Sale coach Steve Diamond has had no complaints on that front this time around though with only Ford, the son of former England defence coach Mike, making more tackles than Cipriani at fly-half in the Premiership this season according to Opta.

"He needs to go out to New Zealand, play to the best of his ability and show the critics that are still around that he is a changed man mentality-wise," he told BBC Sport.

"His defence is right, his tactical kicking is right. If he goes on tour, he needs to get his percentages as high as possible, whether that is his kicking goals, or making line breaks, or hitting people."

Why has it taken so long?

Jonny Wilkinson came on as a replacement for the last 27 minutes of England's Six Nations win over Ireland in 2008, but before the World Cup winner could take up position as an experimental centre, he was given a barrage of instructions by Cipriani.

It seemed a watershed moment, the point where Cipriani took his place as England's creative fulcrum for years to come. Instead it was the peak of his short international career.

Brian Ashton was replaced by Martin Johnson the following month and, while Cipriani started in Johnson's first game in charge, his form was erratic after a rapid recovery from a horrific ankle dislocation.

Danny Cipriani and Jonny Wilkinson
Cipriani talks tactics with replacement centre Jonny Wilkinson against Ireland in the 2008 Six Nations

Cipriani's charged-down kicks cost his side tries against the Pacific Islanders and South Africa and by the end of the autumn series he had been dropped to the bench.

Cipriani claimed he would have "probably done the same thing" had he been coach. If so, it was one of the few times he and Johnson were in agreement.

The personality clash between the taciturn coach and upstart fly-half was so stark that by the time the 2010 Six Nations came round, Cipriani reportedly cheered on Wales and mocked Johnson in front of the second-string Saxons.

With his hopes of an international recall shot, Cipriani upped sticks from his native west London to sign a contract with Super 15 franchise Melbourne Rebels in Australia.

It gave him the chance to play alongside similarly-minded Australian mavericks Kurtley Beale and James O'Connor, but there were more off-field scrapes.

In February 2011 he was fined by his club for taking a bottle of vodka from behind the bar without paying and three months later was banned by his team for one match after breaking a team curfew.

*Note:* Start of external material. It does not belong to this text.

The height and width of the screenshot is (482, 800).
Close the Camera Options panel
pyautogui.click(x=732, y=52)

Danny Cipriani and James O'Connor
Cipriani's Melbourne Rebels team-mate James O'Connor has had his own troubled international career

His return to England with Sale has brought more stable influences back into his life.

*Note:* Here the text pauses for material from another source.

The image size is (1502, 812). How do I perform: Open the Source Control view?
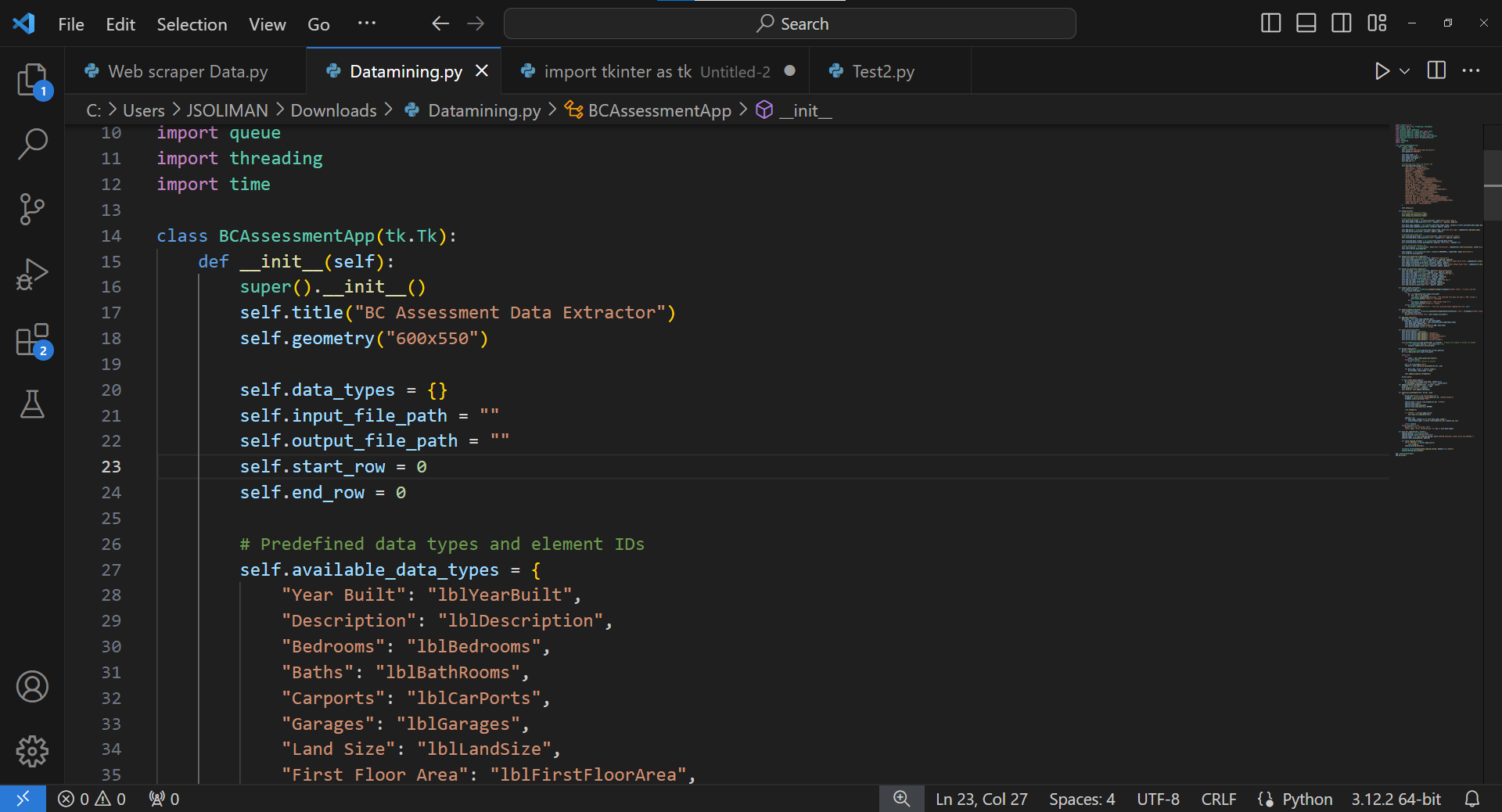pyautogui.click(x=32, y=209)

His long-standing partnership with sprint coach Margo Wells has been revived, and Steve Black, Jonny Wilkinson's mentor at Newcastle and beyond, has helped sharpen his mental focus.

"It's good to be back in the country and to have those bonds. I think that's important for any player," Cipriani told BBC Sport.

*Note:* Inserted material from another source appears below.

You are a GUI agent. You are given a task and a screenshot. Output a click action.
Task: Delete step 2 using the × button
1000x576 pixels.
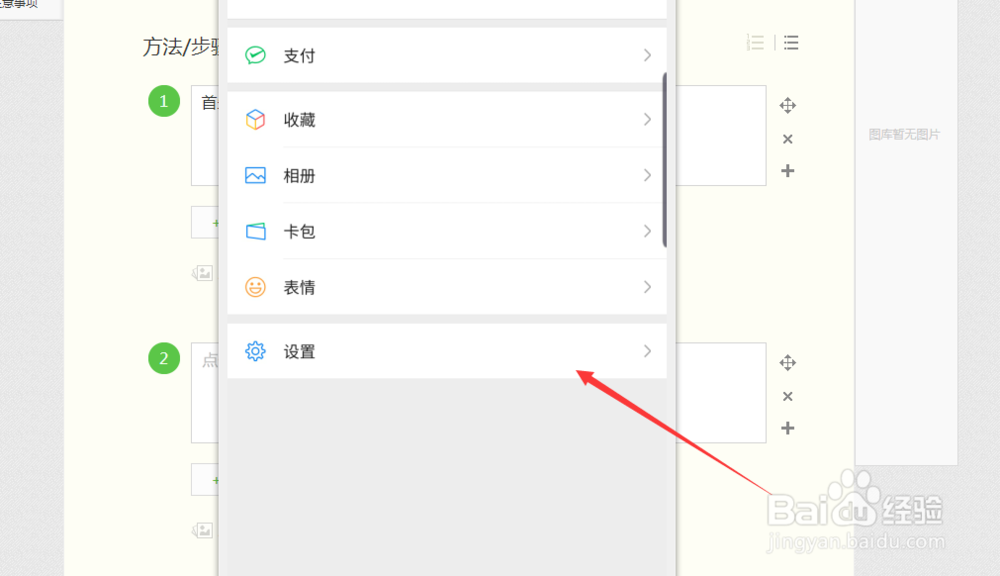click(x=787, y=396)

"Everyone, as you grow older, does that sort of soul-searching and that level of maturing.

"But in the last 12 months I've had a lot of people around who have helped me do that,

"I feel very happy with who I am and where I am going now."

Might New Zealand be the first of many more caps?

Cueto, who has played alongside Wilkinson, believes Cipriani's realisation that this chance may be his last at international level has been as important as any motivational words from his inner circle.

"He is probably the most talented fly-half I have played with," he said.

"He knows if he doesn't get it right now, he is not going to get many more opportunities.

"He is 26 now and before you know it he will be 30 and past it so it is his last chance, particularly with this World Cup coming up."

Cipriani reacted to his call-up to England's training squad last week by tweeting that "the hard work starts now".

Playing a fresh and rested All Blacks side in New Zealand, with a set of players aching for a break, will be just that.

"Given the opportunity with a full-strength side, I think Danny could drive that car very quickly," said Steve Diamond, referring to Cipriani's ability to dictate play for England.

If he can jump-start his stalled international career on this tour, against the best in the world, it will be difficult to deny him a chance when England return to the northern hemisphere for their final season before the World Cup.